Special needs assistant awarded €255k over school harassment
Mr Justice Iarfhlaith O’Neill described the “severe” and “unmerited” treatment of Una Ruffley by the board of management of St Anne’s National School in the Curragh, Co Kildare, as persistent, inappropriate behaviour which wholly undermined her dignity at work.
He said principal Pauline Dempsey’s account of the complaint against Ms Ruffley to a board meeting was “almost certainly untrue, highly biased, coloured, and grossly and unfairly damnified” Ms Ruffley, who had worked in the school for 14 years.
He also found it reprehensible that Ms Dempsey had “trumped up” an additional complaint against her.

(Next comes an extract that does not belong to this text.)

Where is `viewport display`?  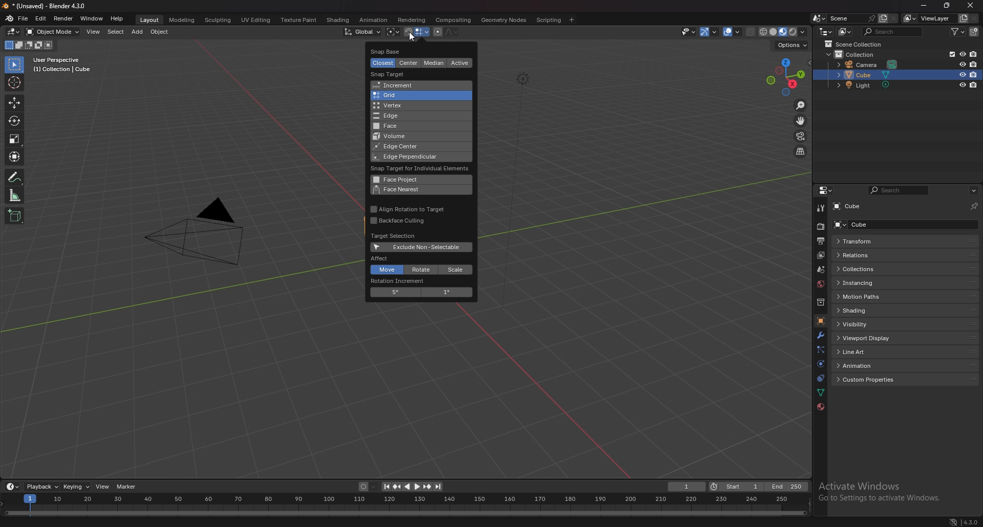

The judge said the board of the school, which provides education for children with special needs, failed to properly respond to Ms Ruffley’s efforts to have the matter dealt with through internal disciplinary procedures and left her with no option but to take legal action.
He awarded her €140,276 for loss of past and future earnings and €115,000 in general damages.
The judge said the case arose from an incident on September 14, 2009, when Ms Ruffley was with a pupil in the school’s “sensory room”, used for one-to-one development of a child’s sensory perception.
At issue in this case was whether it was normal practice that the door to the room should be locked or just closed, as it generally accepted that the sensory programme should be done without interruption.
The judge said he accepted evidence of Ms Ruffley and other special needs assistants that it was general practice to lock the door.
When the pupil Ms Ruffley was dealing with that day fell asleep, she phoned the class teacher, who told her to allow him sleep for another 20 minutes. The child, who had attention deficit hyperactivity disorder, had a tendency to run from room to room when equipment was being set up, the court heard.
The principal, Ms Dempsey, tried to gain entry three times before Ms Ruffley opened the door, which later gave rise to disciplinary moves against her.
It was extraordinary that, up to the day of this incident, no issue had arisen about the locking of the door even though the school had a comprehensive safety statement, the judge said.
Ms Ruffley had been subjected to disciplinary sanction of a severe kind which was unmerited, the judge said, adding that it was hard to understand how “an educated, sophisticated person” such as Ms Dempsey could have arrived at the conclusions she did “without an element of bad faith”.